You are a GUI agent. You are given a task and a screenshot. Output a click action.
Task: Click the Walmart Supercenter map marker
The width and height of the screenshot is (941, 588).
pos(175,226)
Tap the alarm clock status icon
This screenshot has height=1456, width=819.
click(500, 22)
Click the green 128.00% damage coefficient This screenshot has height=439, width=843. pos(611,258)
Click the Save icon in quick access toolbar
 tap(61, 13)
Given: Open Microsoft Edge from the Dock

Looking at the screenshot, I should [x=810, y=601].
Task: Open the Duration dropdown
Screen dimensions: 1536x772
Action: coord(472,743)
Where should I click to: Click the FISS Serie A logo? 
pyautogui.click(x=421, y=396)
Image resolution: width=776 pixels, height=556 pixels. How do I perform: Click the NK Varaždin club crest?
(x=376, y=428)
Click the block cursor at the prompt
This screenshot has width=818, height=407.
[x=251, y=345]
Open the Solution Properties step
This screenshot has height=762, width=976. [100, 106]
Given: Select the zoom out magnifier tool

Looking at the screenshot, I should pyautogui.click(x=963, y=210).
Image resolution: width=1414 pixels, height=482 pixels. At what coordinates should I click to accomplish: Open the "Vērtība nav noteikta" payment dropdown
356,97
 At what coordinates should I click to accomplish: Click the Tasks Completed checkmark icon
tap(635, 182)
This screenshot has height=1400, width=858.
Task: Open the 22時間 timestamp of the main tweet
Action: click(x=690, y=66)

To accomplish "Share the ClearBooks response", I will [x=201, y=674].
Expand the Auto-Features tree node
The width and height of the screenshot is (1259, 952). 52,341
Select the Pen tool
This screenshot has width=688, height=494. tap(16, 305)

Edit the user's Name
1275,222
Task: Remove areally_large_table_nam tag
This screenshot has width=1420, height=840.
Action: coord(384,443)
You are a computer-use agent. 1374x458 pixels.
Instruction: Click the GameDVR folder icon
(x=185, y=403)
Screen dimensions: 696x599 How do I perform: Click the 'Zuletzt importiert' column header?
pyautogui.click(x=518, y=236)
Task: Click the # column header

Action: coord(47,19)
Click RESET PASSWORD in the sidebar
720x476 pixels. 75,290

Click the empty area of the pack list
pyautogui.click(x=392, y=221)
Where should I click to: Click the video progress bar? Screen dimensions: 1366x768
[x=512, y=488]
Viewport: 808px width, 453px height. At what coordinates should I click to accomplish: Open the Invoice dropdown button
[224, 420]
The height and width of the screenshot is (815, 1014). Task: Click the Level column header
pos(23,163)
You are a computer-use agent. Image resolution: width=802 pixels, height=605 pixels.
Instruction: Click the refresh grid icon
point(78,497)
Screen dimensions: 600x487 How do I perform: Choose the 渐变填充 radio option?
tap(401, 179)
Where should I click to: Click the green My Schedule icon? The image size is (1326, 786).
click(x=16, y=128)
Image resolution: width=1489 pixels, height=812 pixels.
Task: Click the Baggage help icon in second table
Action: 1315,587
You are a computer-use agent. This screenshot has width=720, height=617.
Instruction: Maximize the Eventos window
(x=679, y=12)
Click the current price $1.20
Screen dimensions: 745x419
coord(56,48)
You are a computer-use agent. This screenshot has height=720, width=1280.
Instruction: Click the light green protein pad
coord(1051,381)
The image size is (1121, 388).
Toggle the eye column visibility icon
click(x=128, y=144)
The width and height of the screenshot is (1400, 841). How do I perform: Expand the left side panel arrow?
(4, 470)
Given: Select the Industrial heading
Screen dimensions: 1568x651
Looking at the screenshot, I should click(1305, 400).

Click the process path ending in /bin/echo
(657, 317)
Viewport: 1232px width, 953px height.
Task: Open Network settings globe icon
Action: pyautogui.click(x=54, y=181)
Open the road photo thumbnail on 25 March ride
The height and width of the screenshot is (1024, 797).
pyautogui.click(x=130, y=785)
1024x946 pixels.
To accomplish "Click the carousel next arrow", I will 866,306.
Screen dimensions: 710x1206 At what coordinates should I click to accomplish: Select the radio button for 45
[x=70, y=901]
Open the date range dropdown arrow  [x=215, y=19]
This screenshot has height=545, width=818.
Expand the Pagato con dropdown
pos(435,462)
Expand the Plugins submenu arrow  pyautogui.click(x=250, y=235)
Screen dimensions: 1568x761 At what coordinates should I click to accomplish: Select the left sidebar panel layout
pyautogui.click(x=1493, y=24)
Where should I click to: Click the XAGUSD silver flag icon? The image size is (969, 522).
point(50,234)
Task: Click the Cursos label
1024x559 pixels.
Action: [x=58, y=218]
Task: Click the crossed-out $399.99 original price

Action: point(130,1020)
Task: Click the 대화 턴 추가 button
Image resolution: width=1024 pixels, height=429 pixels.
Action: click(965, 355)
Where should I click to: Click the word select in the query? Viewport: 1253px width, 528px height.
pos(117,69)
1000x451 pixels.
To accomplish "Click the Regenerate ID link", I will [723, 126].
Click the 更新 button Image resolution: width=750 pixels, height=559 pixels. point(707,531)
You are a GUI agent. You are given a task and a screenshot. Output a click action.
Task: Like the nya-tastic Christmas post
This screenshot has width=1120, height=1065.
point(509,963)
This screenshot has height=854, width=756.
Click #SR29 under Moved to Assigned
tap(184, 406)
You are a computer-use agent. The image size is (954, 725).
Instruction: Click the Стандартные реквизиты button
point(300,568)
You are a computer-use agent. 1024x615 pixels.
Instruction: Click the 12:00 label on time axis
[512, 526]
==================================================
§ **What the exercise asks**: An exact transcript of all the records is the expected result.

§ **Response**:
You are a GUI agent. You are given a task and a screenshot. Output a click action.
Task: Click the Walmart Supercenter map marker
The width and height of the screenshot is (941, 588).
pos(175,226)
Tap the alarm clock status icon
This screenshot has height=1456, width=819.
click(500, 22)
Click the green 128.00% damage coefficient This screenshot has height=439, width=843. pos(611,258)
Click the Save icon in quick access toolbar
 tap(61, 13)
Given: Open Microsoft Edge from the Dock

Looking at the screenshot, I should [x=810, y=601].
Task: Open the Duration dropdown
Screen dimensions: 1536x772
Action: coord(472,743)
Where should I click to: Click the FISS Serie A logo? 
pyautogui.click(x=421, y=396)
Image resolution: width=776 pixels, height=556 pixels. How do I perform: Click the NK Varaždin club crest?
(x=376, y=428)
Click the block cursor at the prompt
This screenshot has width=818, height=407.
[x=251, y=345]
Open the Solution Properties step
This screenshot has height=762, width=976. [100, 106]
Given: Select the zoom out magnifier tool

Looking at the screenshot, I should pyautogui.click(x=963, y=210).
Image resolution: width=1414 pixels, height=482 pixels. At what coordinates should I click to accomplish: Open the "Vērtība nav noteikta" payment dropdown
356,97
 At what coordinates should I click to accomplish: Click the Tasks Completed checkmark icon
tap(635, 182)
This screenshot has height=1400, width=858.
Task: Open the 22時間 timestamp of the main tweet
Action: click(x=690, y=66)

To accomplish "Share the ClearBooks response", I will [x=201, y=674].
Expand the Auto-Features tree node
The width and height of the screenshot is (1259, 952). 52,341
Select the Pen tool
This screenshot has width=688, height=494. tap(16, 305)

Edit the user's Name
1275,222
Task: Remove areally_large_table_nam tag
This screenshot has width=1420, height=840.
Action: coord(384,443)
You are a computer-use agent. 1374x458 pixels.
Instruction: Click the GameDVR folder icon
(x=185, y=403)
Screen dimensions: 696x599 How do I perform: Click the 'Zuletzt importiert' column header?
pyautogui.click(x=518, y=236)
Task: Click the # column header

Action: coord(47,19)
Click RESET PASSWORD in the sidebar
720x476 pixels. 75,290

Click the empty area of the pack list
pyautogui.click(x=392, y=221)
Where should I click to: Click the video progress bar? Screen dimensions: 1366x768
[x=512, y=488]
Viewport: 808px width, 453px height. At what coordinates should I click to accomplish: Open the Invoice dropdown button
[224, 420]
The height and width of the screenshot is (815, 1014). Task: Click the Level column header
pos(23,163)
You are a computer-use agent. Image resolution: width=802 pixels, height=605 pixels.
Instruction: Click the refresh grid icon
point(78,497)
Screen dimensions: 600x487 How do I perform: Choose the 渐变填充 radio option?
tap(401, 179)
Where should I click to: Click the green My Schedule icon? The image size is (1326, 786).
click(x=16, y=128)
Image resolution: width=1489 pixels, height=812 pixels.
Task: Click the Baggage help icon in second table
Action: 1315,587
You are a computer-use agent. This screenshot has width=720, height=617.
Instruction: Maximize the Eventos window
(x=679, y=12)
Click the current price $1.20
Screen dimensions: 745x419
coord(56,48)
You are a computer-use agent. This screenshot has height=720, width=1280.
Instruction: Click the light green protein pad
coord(1051,381)
The image size is (1121, 388).
Toggle the eye column visibility icon
click(x=128, y=144)
The width and height of the screenshot is (1400, 841). How do I perform: Expand the left side panel arrow?
(4, 470)
Given: Select the Industrial heading
Screen dimensions: 1568x651
Looking at the screenshot, I should click(1305, 400).

Click the process path ending in /bin/echo
(657, 317)
Viewport: 1232px width, 953px height.
Task: Open Network settings globe icon
Action: pyautogui.click(x=54, y=181)
Open the road photo thumbnail on 25 March ride
The height and width of the screenshot is (1024, 797).
pyautogui.click(x=130, y=785)
1024x946 pixels.
To accomplish "Click the carousel next arrow", I will 866,306.
Screen dimensions: 710x1206 At what coordinates should I click to accomplish: Select the radio button for 45
[x=70, y=901]
Open the date range dropdown arrow  [x=215, y=19]
This screenshot has height=545, width=818.
Expand the Pagato con dropdown
pos(435,462)
Expand the Plugins submenu arrow  pyautogui.click(x=250, y=235)
Screen dimensions: 1568x761 At what coordinates should I click to accomplish: Select the left sidebar panel layout
pyautogui.click(x=1493, y=24)
Where should I click to: Click the XAGUSD silver flag icon? The image size is (969, 522).
point(50,234)
Task: Click the Cursos label
1024x559 pixels.
Action: [x=58, y=218]
Task: Click the crossed-out $399.99 original price

Action: point(130,1020)
Task: Click the 대화 턴 추가 button
Image resolution: width=1024 pixels, height=429 pixels.
Action: click(965, 355)
Where should I click to: Click the word select in the query? Viewport: 1253px width, 528px height.
pos(117,69)
1000x451 pixels.
To accomplish "Click the Regenerate ID link", I will [723, 126].
Click the 更新 button Image resolution: width=750 pixels, height=559 pixels. point(707,531)
You are a GUI agent. You are given a task and a screenshot. Output a click action.
Task: Like the nya-tastic Christmas post
This screenshot has width=1120, height=1065.
point(509,963)
This screenshot has height=854, width=756.
Click #SR29 under Moved to Assigned
tap(184, 406)
You are a computer-use agent. The image size is (954, 725).
Instruction: Click the Стандартные реквизиты button
point(300,568)
You are a computer-use agent. 1024x615 pixels.
Instruction: Click the 12:00 label on time axis
[512, 526]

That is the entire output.